Le salut vient des femmes. Corinne Lanoir

Pour la deuxième conférence du cycle « le salut vient des femmes », Corinne Lanoir, professeur d’Ancien Testament et doyenne de l’Institut Protestant de théologie de Paris, a proposé une réflexion intitulée : « Quand les femmes jouent, en coulisse ». Elle a dirigé son projecteur sur quelques récits qui montrent la capacité de certaines femmes ou du texte biblique de dénoncer la violence ou de résister comme elles peuvent au sort qui leur est imposé.

Ainsi, Aksa (Jg 1,12-15), donnée par son père en mariage à un guerrier valeureux, réclame et obtient l’accès à l’eau de son père qui ne lui avait donné que des terres désertiques. A Jephté qui s’estime contraint par ses paroles malheureuses de sacrifier sa fille, celle-ci répond en réclamant deux mois pour pleurer sur sa virginité avec ses compagnes avant d’être sacrifiée (Jg 13,29-40) : elle élargit ce que son père rétrécit. Plus terrible encore est le sort de la concubine du Lévite (Jg 19) : abandonnée par ce dernier à des vauriens qui « la connurent et la maltraitèrent toute la nuit » (Jg 19,25), le lévite bute au matin sur son corps sans se rendre compte qu’elle est morte des suites du traitement qui lui a été infligé. En décrivant sa lâcheté et sa totale insensibilité devant le sort de sa femme, le texte dénonce avec une sorte d’humour noir la violence.

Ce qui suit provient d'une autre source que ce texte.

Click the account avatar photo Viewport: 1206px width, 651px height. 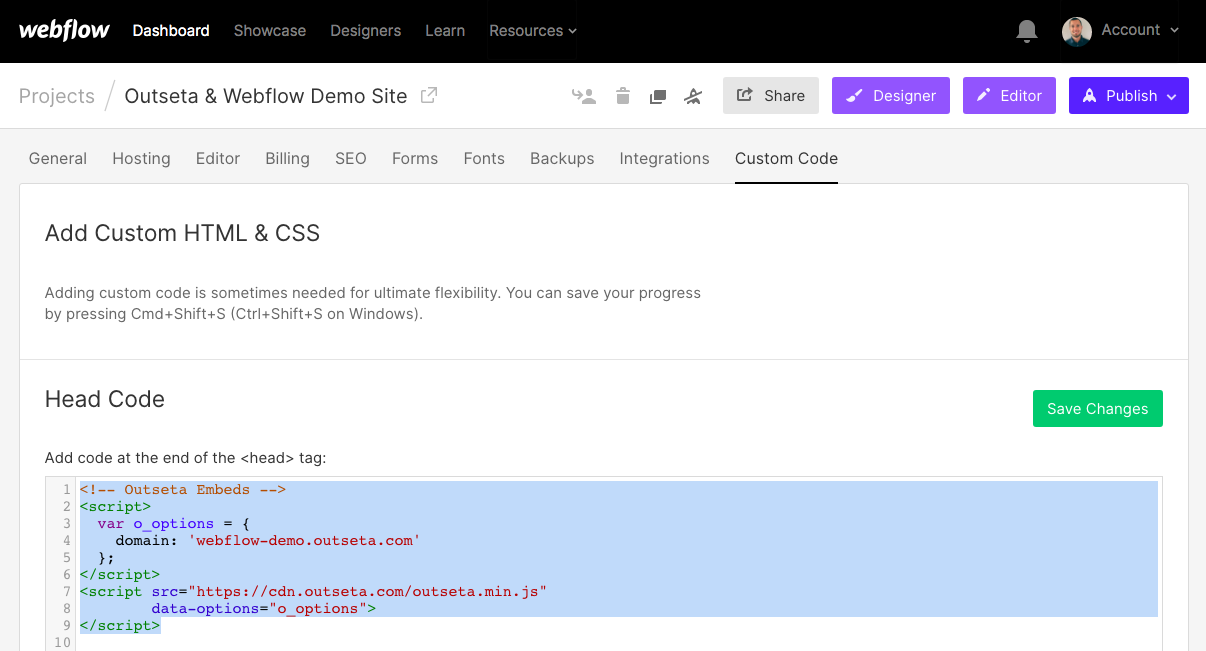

On trouve une autre page du même style dans le deuxième livre de Samuel à propos de Tamar, fille de David. Son frère Amnone, amoureux d’elle, la fait venir par ruse dans sa chambre pour la violer puis l’abandonne à son triste sort de femme désormais non mariable. Celle-ci part en criant auprès de son frère Absalom qui lui répond : « Ton frère Amnone a donc été avec toi ? Maintenant, ma sœur, calme-toi ! C’est ton frère. Ne prends pas trop à cœur cette affaire. » (2 S 13,20). Une autre Tamar a plus de chance : veuve sans enfant abandonnée par son beau-père Juda qui aurait dû lui donner son troisième fils en mariage, elle se prostitue auprès de son beau-père, lui assurant une descendance de laquelle naîtra le roi David (Mt 1,3). Juda reconnaît son injustice en affirmant : « elle est plus juste que moi » (Gn 38,26). Autant d’histoires qui nous montrent la capacité de résistance des femmes… ou du texte biblique devant les violences qui leur sont faites.